Undergraduates will not be allowed to keep dogs.

(iv) The owners of dogs will be responsible for keeping their dogs under proper control. If a dog becomes a nuisance on grounds of noise, vagrancy, or viciousness, the owner may be required to remove it from the University College grounds.

(v) Stray dogs are liable to destruction.

Mary Seacole Hall’s opening ceremony, 1958

Despite efforts to rid the campus of the unwanted tenants, a variety of canines have continued to reside on the Mona campus. They roam the compound freely and carry out daring assaults on members of the University community. Even the dogs authorized to be on the Campus behave atrociously at times. During the opening ceremony of Mary Seacole Hall on Tuesday, February 25, 1958, four dogs created a scene by fighting over the train of Chancellor Princess Alice’s ceremonial robe. According to a Gleaner report, whilst awaiting the arrival of Governor General, Lord Hailes and his wife, a hound and a terrier developed an interest in the Chancellor’s train and started fighting over its possession.
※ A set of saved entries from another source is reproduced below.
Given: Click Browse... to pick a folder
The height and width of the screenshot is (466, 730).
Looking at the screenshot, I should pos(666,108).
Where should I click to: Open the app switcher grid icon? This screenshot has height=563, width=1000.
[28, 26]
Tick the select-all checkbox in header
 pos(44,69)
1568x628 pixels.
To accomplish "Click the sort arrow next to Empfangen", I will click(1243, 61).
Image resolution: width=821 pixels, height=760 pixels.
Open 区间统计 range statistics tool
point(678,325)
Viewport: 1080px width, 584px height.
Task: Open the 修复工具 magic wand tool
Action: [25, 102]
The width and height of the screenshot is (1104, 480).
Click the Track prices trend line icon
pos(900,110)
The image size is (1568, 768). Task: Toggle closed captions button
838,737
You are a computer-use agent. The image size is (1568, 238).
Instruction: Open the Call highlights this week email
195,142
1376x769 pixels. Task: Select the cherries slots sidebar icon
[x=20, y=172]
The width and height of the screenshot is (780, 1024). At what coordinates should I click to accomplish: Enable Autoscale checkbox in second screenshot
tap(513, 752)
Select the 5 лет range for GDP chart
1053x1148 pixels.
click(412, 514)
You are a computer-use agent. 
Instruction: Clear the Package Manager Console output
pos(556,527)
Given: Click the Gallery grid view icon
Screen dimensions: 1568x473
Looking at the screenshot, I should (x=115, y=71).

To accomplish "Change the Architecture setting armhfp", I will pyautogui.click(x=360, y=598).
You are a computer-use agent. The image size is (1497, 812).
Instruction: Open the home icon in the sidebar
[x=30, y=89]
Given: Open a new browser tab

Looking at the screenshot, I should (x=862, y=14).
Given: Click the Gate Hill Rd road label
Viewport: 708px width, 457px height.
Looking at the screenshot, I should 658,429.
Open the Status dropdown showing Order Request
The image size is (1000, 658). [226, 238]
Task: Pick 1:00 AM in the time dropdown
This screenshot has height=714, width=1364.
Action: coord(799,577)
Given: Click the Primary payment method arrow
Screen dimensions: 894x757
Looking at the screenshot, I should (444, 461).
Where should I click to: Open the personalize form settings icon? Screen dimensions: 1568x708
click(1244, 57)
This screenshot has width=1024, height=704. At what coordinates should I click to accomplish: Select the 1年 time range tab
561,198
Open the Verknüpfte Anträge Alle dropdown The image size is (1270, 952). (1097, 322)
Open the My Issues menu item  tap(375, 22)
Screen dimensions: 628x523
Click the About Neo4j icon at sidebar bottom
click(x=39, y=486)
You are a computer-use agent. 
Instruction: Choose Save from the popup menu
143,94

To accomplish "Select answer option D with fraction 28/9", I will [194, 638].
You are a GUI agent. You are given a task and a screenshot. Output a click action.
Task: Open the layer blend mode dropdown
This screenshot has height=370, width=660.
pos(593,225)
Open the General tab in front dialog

Two mongrels on site caught wind of what was going on and decided to join the disturbance. In an effort to rescue the Princess’ train, some UCWI officials including the then Vice-Chancellor, Sir Arthur Lewis, and Principal Dr. Walter Grave tried to fend off the dogs but their efforts were futile. It was a police constable who valiantly saved the Princess’ train from the presumptuous beasts.

Photo of a dog under a gazebo near to Beehive Restaurant on Mona Campus, 2022

One would assume that this mayhem created by The U(C)WI’s unwanted tenants would have led to the total eradication of dogs from the campus. The recurring evidence of circulars and forums regarding the presence of dogs and other stray animals on the Campus over the years highlights the futility of the Administration’s effort. At The UWI Animal Awareness Day panel discussion in 2004, The UWI Head of Security, Mr.Lucien Tai Tenn Quee, noted that though it is forbidden, over the years the campus has been home to several stray and owned animals such as goats, cows, pigs, donkeys, horses, cats, dogs and sheep. Many of the animals are owned by members of the neighbouring communities. While there are a few reports of dogs attacking persons on the campus, the animals have caused extensive damage to University property and pose a risk to drivers on the campus.

Photo of a cat at Beehive Restaurant on Mona Campus, 2022

A key policy approach is to capture and impound livestock and to send captured dogs and cats to the Jamaica Society for the Prevention of Cruelty to Animals (JSPCA). However, livestock farmers continue to send their animals to graze on the campus. Unfortunately, the tenancy squabble has continued due to insufficient resources to keep the animals out. The most recent record of animal contentions at UWI was recorded in a Gleaner article published in 2018, titled “Who let the dogs out? – UWI campus administrators livid with staff for their obsession with stray dogs”. The article quotes a circular released by the then campus registrar, Dr Camille Bell-Hutchinson, dissuading staff members from reclaiming stray dogs that have been removed from the campus and sent to the JSPCA. Today, almost 4 years later the story remains the same, as you walk the campus you will undoubtedly encounter a few campus strays, mainly cats and dogs. If you should visit the UWI Mona Bowl you are likely to see a few goats owned by members of the surrounding community. Since the cows are too big to pass through the spin gates you will only see them grazing outside the walls of the University. As to how long this tenancy squabble will continue is a total mystery but one thing is for sure, the animals will forever remain a part of The UWI’s History.